Individual dynamic prediction of clinical endpoint from large dimensional longitudinal biomarker history: a landmark approach

TL;DR

This study addresses dynamic, individual-level risk prediction using rich longitudinal biomarker histories and overcomes limitations of joint/landmark models in high-dimensional settings. It develops a four-step framework that (i) models marker histories with generalized mixed models, (ii) derives trajectory summaries, (iii) applies multiple survival prediction methods (Cox, Penalized-Cox, sPLS-DR, RSF) to high-dimensional summaries, and (iv) combines predictions via a Super Learner. In simulations, penalized-Cox performs best for simple linear relationships, while Random Survival Forests excel with nonlinear associations; both often outperform traditional Cox models.
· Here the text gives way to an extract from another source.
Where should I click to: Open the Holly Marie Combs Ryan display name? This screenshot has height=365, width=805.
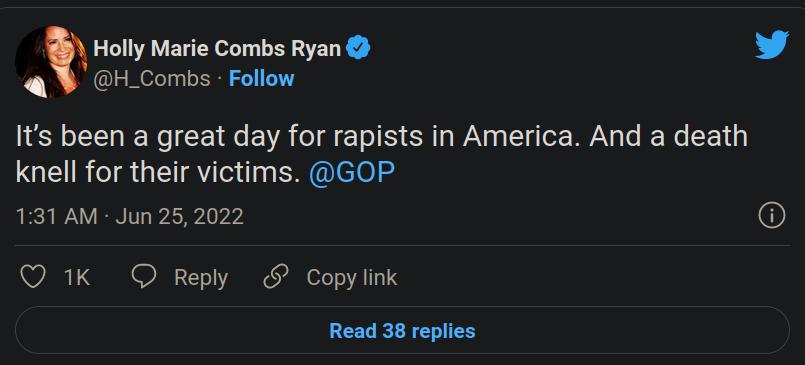tap(217, 49)
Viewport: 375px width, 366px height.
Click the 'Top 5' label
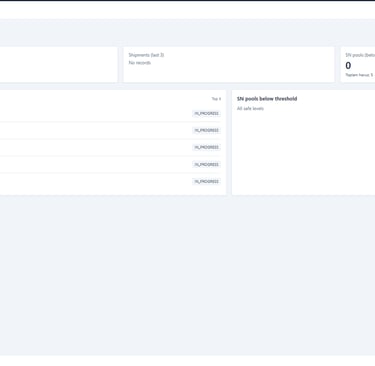pyautogui.click(x=216, y=99)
The framework is demonstrated in two real-world contexts: death prediction in primary biliary cholangitis and age-specific all-cause mortality in the elderly, showing improved predictive performance when leveraging the full longitudinal history. Overall, the method provides a scalable, flexible approach to dynamic prediction that can incorporate diverse marker types, handle measurement error, and extend to competing risks, with an R implementation available to practitioners.

Abstract

The individual data collected throughout patient follow-up constitute crucial information for assessing the risk of a clinical event, and eventually for adapting a therapeutic strategy. Joint models and landmark models have been proposed to compute individual dynamic predictions from repeated measures to one or two markers. However, they hardly extend to the case where the complete patient history includes much more repeated markers possibly. Our objective was thus to propose a solution for the dynamic prediction of a health event that may exploit repeated measures of a possibly large number of markers. We combined a landmark approach extended to endogenous markers history with machine learning methods adapted to survival data. Each marker trajectory is modeled using the information collected up to landmark time, and summary variables that best capture the individual trajectories are derived. These summaries and additional covariates are then included in different prediction methods. To handle a possibly large dimensional history, we rely on machine learning methods adapted to survival data, namely regularized regressions and random survival forests, to predict the event from the landmark time, and we show how they can be combined into a superlearner. Then, the performances are evaluated by cross-validation using estimators of Brier Score and the area under the Receiver Operating Characteristic curve adapted to censored data. We demonstrate in a simulation study the benefits of machine learning survival methods over standard survival models, especially in the case of numerous and/or nonlinear relationships between the predictors and the event. We then applied the methodology in two prediction contexts: a clinical context with the prediction of death for patients with primary biliary cholangitis, and a public health context with the prediction of death in the general elderly population at different ages. Our methodology, implemented in R, enables the prediction of an event using the entire longitudinal patient history, even when the number of repeated markers is large. Although introduced with mixed models for the repeated markers and methods for a single right censored time-to-event, our method can be used with any other appropriate modeling technique for the markers and can be easily extended to competing risks setting.

Figures (6)

• Figure 1: Illustration of individual dynamic prediction of an event computed using history of multiple repeated markers (here 6). The individual probability of event is computed from a landmark time to a horizon time by using the information on the markers trajectories collected up to the landmark time.
• Figure 2: Multi-layer cross-validation framework: (A) Overall cross-validation to assess the predictive performances on independent samples, (B) Intermediate-layer cross-validation for the superlearner only performed on the learning sample to determine the weights. A final internal cross-validation (or Bootstrap for RSF) is done to tune each method.
• Figure 3: Simulation results over 250 replicates when considering 18 summaries associated to the event either assuming a linear form (figure A) or non-linear form (figure B). Methods are assessed using Mean Square Error of Prediction (MSEP), Brier Score (BS) and Area Under the ROC Curve (AUC). $(*)$ symbol indicates the presence of MSEP values above 0.2, but not displayed.
• Figure 4: Assessment (figure A) and weights in superlearner (figure B) of 3-years death survival probability in primary biliary cholangitis patients using information collected up to 4 years over 50 replicates. Methods are assessed using Brier Score (BS) and Area Under the ROC Curve (AUC).
• Figure 5: Assessment of 3-year survival probability in primary biliary cholangitis patients using baseline information on the 11 biomarkers and 3 covariates (figure A), baseline information and repeated measures collected up to 4 years of either serum bilirubin (figure B), albumin (figure C) or presence of platelets (figure D). The 10-fold cross-validation was replicated 50 times. The figure displays the difference (in percentage) of Brier Score (BS) and Area Under the ROC Curve (AUC) compared to the method using all the information with positive values for BS and negative values for AUC indicating a lower predictive accuracy.